Most people associate Escherichia coli (E. coli) with food poisoning, but Thomas Wood, a professor in Texas A&M University’s chemical engineering department, may have found a use for the bacteria. It could prove to be a viable source of energy for our cars, homes and more.

Using genetics, Wood has changed a strain of E. coli to produce substantial amounts of hydrogen. By deleting six specific genes in E. coli’s DNA, Wood has enhanced the bacteria’s naturally occurring glucose-conversion process on a massive scale. According to an article in “Microbial Biotechnology,” this means a new strain produces 140 times more hydrogen than natural E. coli.

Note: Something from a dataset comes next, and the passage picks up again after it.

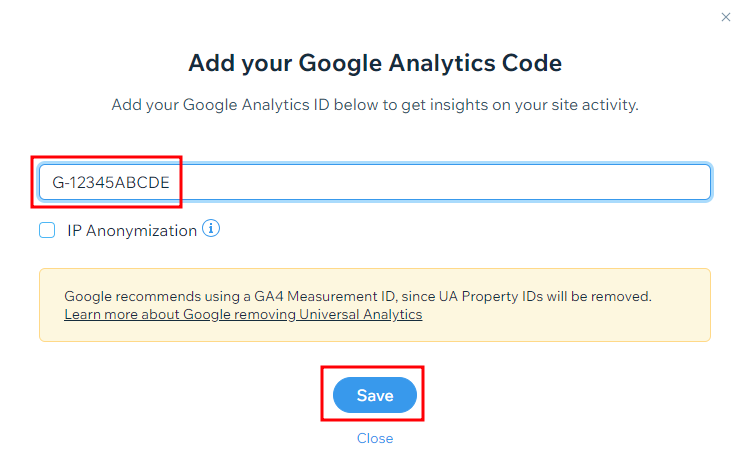Open Learn more about Google removing Universal Analytics
Viewport: 752px width, 464px height.
243,314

Hydrogen is the key ingredient in fuel-cell technology. Today, separating hydrogen from the oxygen in water creates most of the hydrogen produced globally, but the process is expensive and requires vast amounts of energy.

With sugar as its main power source, this strain of E. coli now can take advantage of existing and ever-expanding scientific processes aimed at producing sugar from certain crops, such as corn, Wood said. E. coli produce hydrogen through fermentation.

“Biological methods such as this are likely to reduce energy costs since these processes don’t require extensive heating or electricity,” Wood said.

Of course, making a new pipeline to transport the gas would be expensive, and transporting it poses dangers. However, Wood suggests converting the hydrogen on-site.

“The main thing we think is you can transport things like sugar, and if you spill the sugar there is not a huge catastrophe,” Wood said. “The idea is to make the hydrogen where you need it.”

Wood also said, in chemical engineering terms, it is relatively easy to get the product.

“In this case, it’s very easy because the hydrogen is a gas, and it just bubbles out of the solution,” Wood said. “You just catch the gas as it comes out of the glass. That’s it. You have pure hydrogen.”

However, Wood concedes that there still is much work to be done before E. coli can be used for any kind of commercial application, but initial successes could prove to be a significant step in the direction of a hydrogen-based economy.

According to Wood, the size of the reactor necessary in the method’s current state would be less than the size of a 250-gallon fuel tank found in the typical East Coast home. He intends, however, to make the reactor size much smaller.

“I’m not finished with this yet, but at this point, if we implemented the technology right now, you or a machine would have to shovel in about the weight of a man every day so that the reactor could provide enough hydrogen to take care of the average American home for a 24-hour period,” Wood said. “We’re trying to make bacteria so it’s doesn’t require 80 kilograms. It will be closer to 8 kilograms.”